4

I have a function that reads a large .txt file, line by line.

As parameter I give to the function the line index from where it should start reading in file.

First I call the function with 0 so that it will begin from the start. At the end I call again the function with a new parameter, but when it reenters in the function the fresh sent index (which is different now) is still 0 in the for statement. :(

from __future__ import print_function
import os
import sys

file = open("file.txt").read().splitlines()

for i, line in enumerate(file):
    if file[i] == "@@@TC_FIN@@@":
        fin = i;
        #print (fin)

def AssembleTC(index):

   while index < fin:

       for index, line in enumerate(file):
           if "@@@ ID:" in line:
               print(file[index+1])
               break

       for index, line in enumerate(file):
           if file[index] == "@@@TC_FIN@@@":
               recursive = index;
               #print (recursive)
               break

       AssembleTC(recursive+1)

AssembleTC(0)

It is vital for me to keep the present for statement with file[index] access procedure. I've read that I could skip lines with something like file.next() but it doesn't work.

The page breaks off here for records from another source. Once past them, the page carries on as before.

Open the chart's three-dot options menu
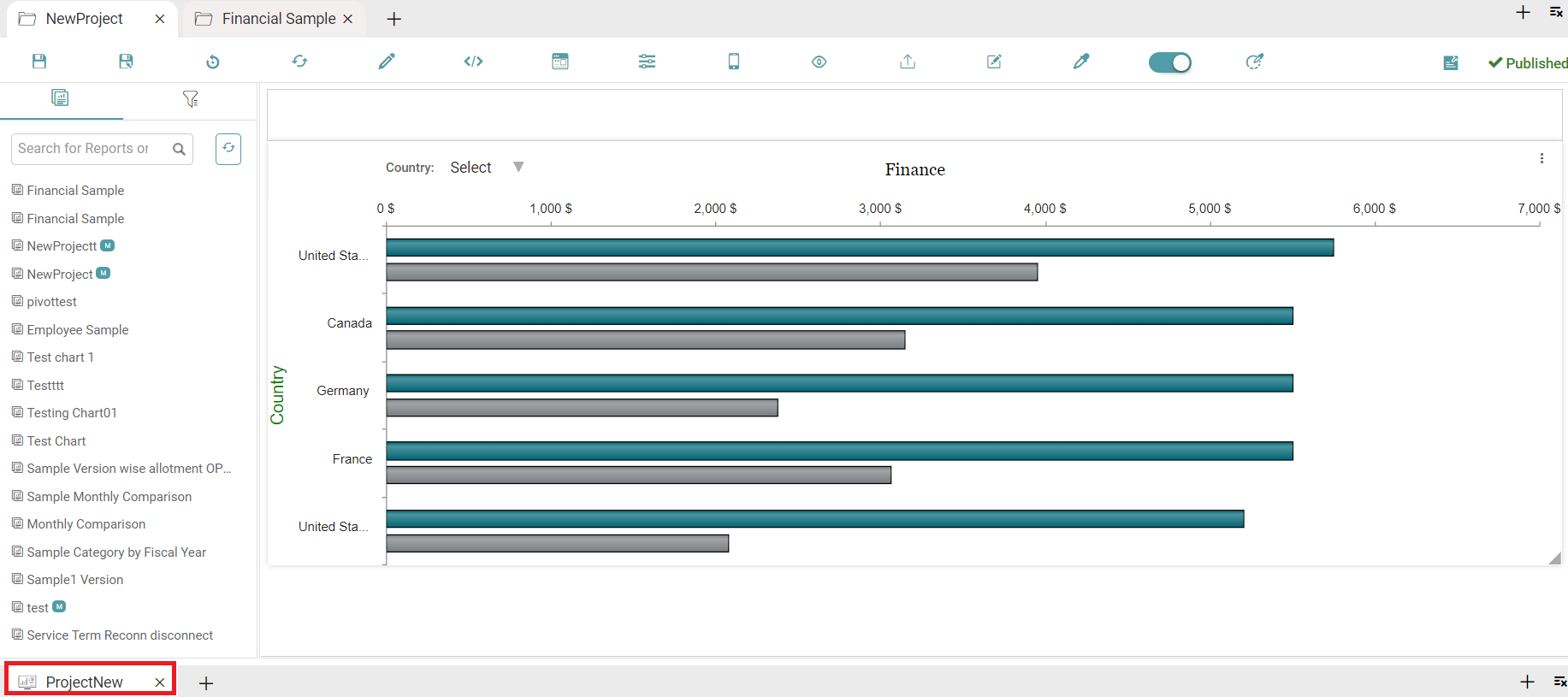The width and height of the screenshot is (1568, 697). 1541,158
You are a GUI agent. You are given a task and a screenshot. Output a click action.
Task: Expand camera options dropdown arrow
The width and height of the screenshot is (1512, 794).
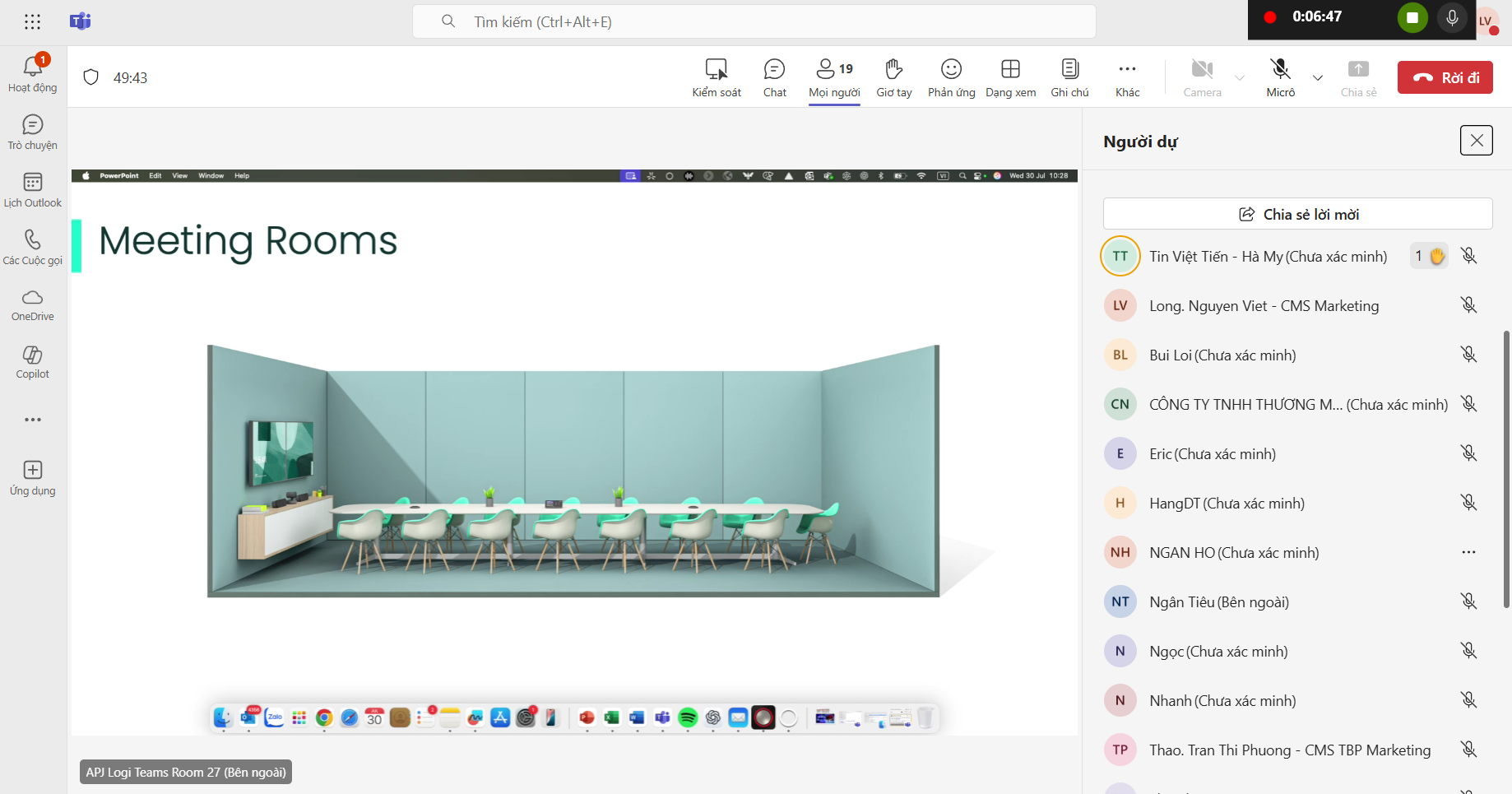point(1240,78)
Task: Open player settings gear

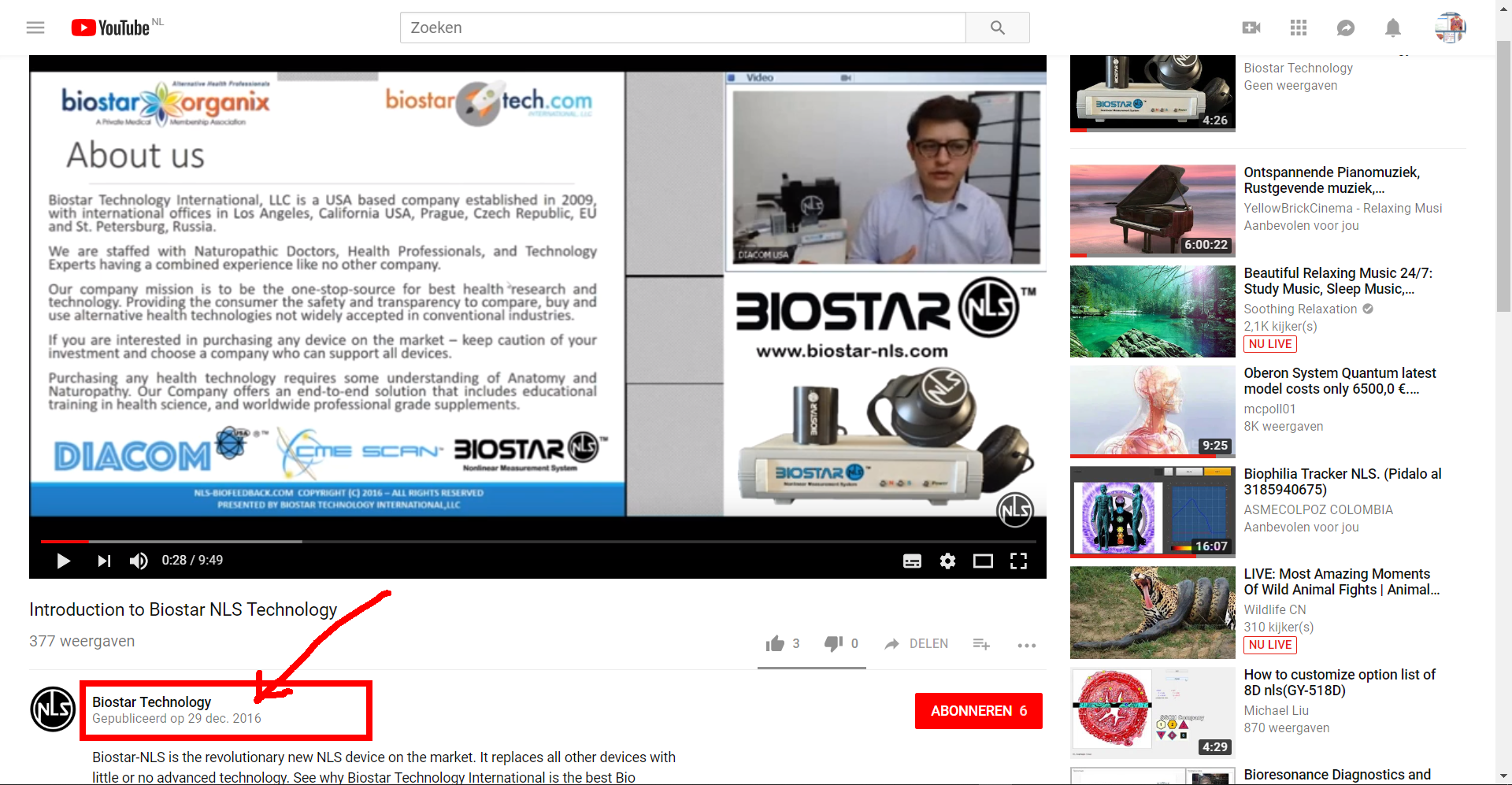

Is there any way to skip the number of lines that I want or simply to start the new reading from the updated index? Python 2.7.13 - Thank you!

Marko
  • 407
  • 1
  • 7
  • 19
  • What are you trying to do to this poor file? Can you explain the desired result? – TemporalWolf Mar 22 '17 at 22:56
  • Are the lines a fixed size (in bytes/characters)? If so, you can use [`file.seek()`](https://docs.python.org/2.7/library/stdtypes.html#file.seek) to move the file object's current position. If not, you're plumb out of luck. You have to call `file.next()` to advance the iterator, or call `file.readline()` and discard the output until you get to the line you want. Note that the last two options consume the iterator, meaning you have to capture the skipped lines if you plan to need them later. – Matthew Cole Mar 22 '17 at 23:00
  • `for index, line in enumerate(file):` starts enumeration from the beginning of the list in `file` every time you do it. – tdelaney Mar 22 '17 at 23:01
  • It seems like you want to locate `"@@@ ID:"` as long as it appears before `"@@@TC_FIN@@@"`. Is that true? Do you want to do that multiple times? – tdelaney Mar 22 '17 at 23:03
  • Once passed the lines I don't need them anymore. So when I call the function again it's ok to not being able to access the previous lines. The code is just a sample. I have a big file with similar structures in it and I have to manipulate the structures content, one structure on one function call. – Marko Mar 22 '17 at 23:03
  • Also, don't forget to [`file.close()`](https://docs.python.org/2.7/library/stdtypes.html#file.close) the file object when you're done or else you risk corrupting the file. – Matthew Cole Mar 22 '17 at 23:03
  • 1
    @MatthewCole I don't think he'll corrupt a read only file. – tdelaney Mar 22 '17 at 23:04
  • tdelaney Like I said before, I have multiple identifications to make, then copy some of the content from between two tags and so on. But all the time the @@@TC_FIN@@@ will be the end of the analysed structure and the right index for the next function call. – Marko Mar 22 '17 at 23:05
  • @tdelaney, perhaps not. But there are a lot of [other good reasons](http://stackoverflow.com/questions/7395542/is-explicitly-closing-files-important) not to leave an open file object lying around too, so I'd say the advice stands. – Matthew Cole Mar 22 '17 at 23:06
  • @MatthewCole file.seek() seems ok, because, like I explained before, I wanna always locate the index of the same thing (@@@TC_FIN@@@). But after I locate it, could I give the found location to the FOR so that he will start from there? – Marko Mar 22 '17 at 23:10
  • @Marko: if you check the link to the Python2 documentation that I gave, you'll see that the first argument is `offset`... but it doesn't make it explicitly clear that the offset is measured in bytes, not lines, the same as `file.read(size)` expects a size in bytes. If your lines aren't equally sized in bytes, you won't be able to calculate how many bytes to advance to skip to the correct line. If they are equally sized in bytes, file.seek(num_lines * line_size) moves to num_lines from the start of the file. – Matthew Cole Mar 22 '17 at 23:15
  • I have a new idea. What if after a function call I would delete the file content to the line that I need? After that it would be perfect if the analysis would start from index=0, because the file will be a new one without the previous processed data. Is there any way to delete and update the file without being necessary to indicate to file open that the .txt was changed? – Marko Mar 22 '17 at 23:36
  • Thank you guys for all your comments! It was a useful conversation! – Marko Mar 23 '17 at 14:03

2 Answers2

2

Its a large text file so I think it would be worth revisiting the idea of reading it line by line. File objects keep track of where they are in the file and so they can be restarted inside for loops for additional processing. Generators use yield to pass results back to callers and are a good way to encapsulate functionality.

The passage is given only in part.